(Records contained in a dataset)

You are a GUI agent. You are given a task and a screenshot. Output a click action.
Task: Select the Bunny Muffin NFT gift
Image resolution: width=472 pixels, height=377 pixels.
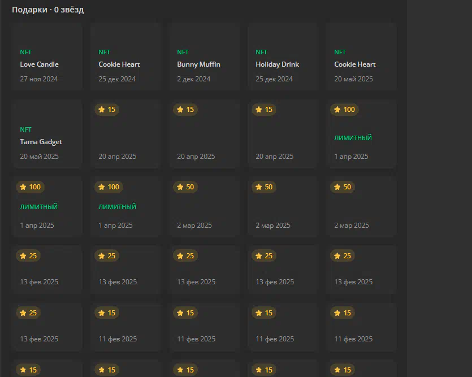tap(205, 57)
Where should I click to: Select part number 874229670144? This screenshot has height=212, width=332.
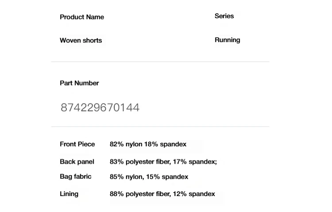[x=100, y=107]
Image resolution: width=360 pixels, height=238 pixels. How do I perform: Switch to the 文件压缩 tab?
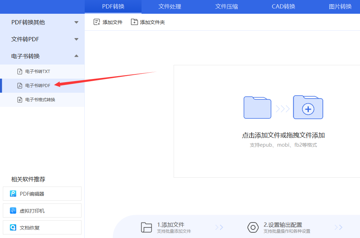(x=227, y=7)
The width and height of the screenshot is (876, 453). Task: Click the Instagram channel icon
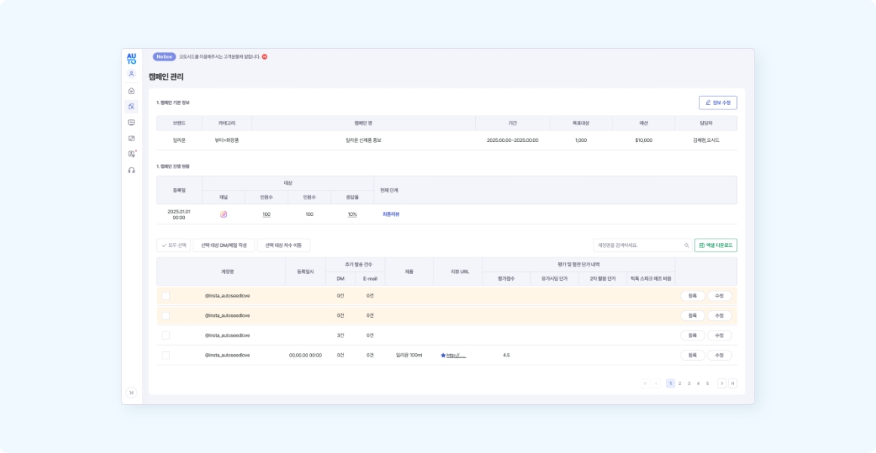point(224,214)
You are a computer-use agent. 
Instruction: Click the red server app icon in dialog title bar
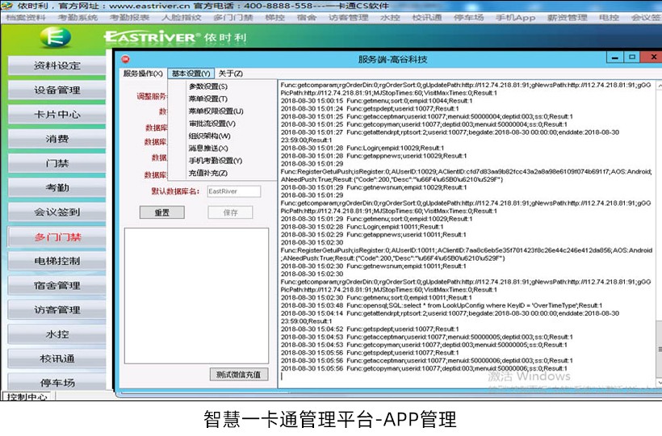125,59
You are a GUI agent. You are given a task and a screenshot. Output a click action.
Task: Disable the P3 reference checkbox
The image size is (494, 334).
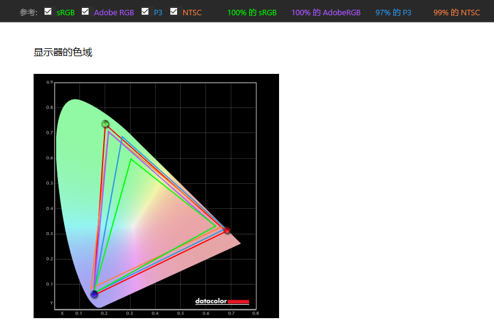pyautogui.click(x=145, y=12)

Exercise details
Render every line of the listing above as a JSON array of strings, one string per line, with blank lines omitted and the pictures left out.

Expected output
[
  "You are a GUI agent. You are given a task and a screenshot. Output a click action.",
  "Task: Select the Bunny Muffin NFT gift",
  "Image resolution: width=472 pixels, height=377 pixels.",
  "tap(205, 57)",
  "Where should I click to: Select part number 874229670144? This screenshot has height=212, width=332.",
  "[x=100, y=107]",
  "Image resolution: width=360 pixels, height=238 pixels. How do I perform: Switch to the 文件压缩 tab?",
  "(x=227, y=7)",
  "The width and height of the screenshot is (876, 453). Task: Click the Instagram channel icon",
  "point(224,214)",
  "You are a computer-use agent. ",
  "Instruction: Click the red server app icon in dialog title bar",
  "125,59",
  "You are a GUI agent. You are given a task and a screenshot. Output a click action.",
  "Task: Disable the P3 reference checkbox",
  "The image size is (494, 334).",
  "pyautogui.click(x=145, y=12)"
]